■ **BRIEF**: Write each of the records out again exactly.

■ **SUPPLIED MATERIAL**:
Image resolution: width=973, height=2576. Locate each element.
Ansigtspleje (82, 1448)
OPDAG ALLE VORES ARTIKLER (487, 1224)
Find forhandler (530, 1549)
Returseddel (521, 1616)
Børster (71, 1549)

■ **THE ANSWER**:
Image resolution: width=973, height=2576. Locate each element.
Ansigtspleje (82, 1448)
OPDAG ALLE VORES ARTIKLER (487, 1224)
Find forhandler (530, 1549)
Returseddel (521, 1616)
Børster (71, 1549)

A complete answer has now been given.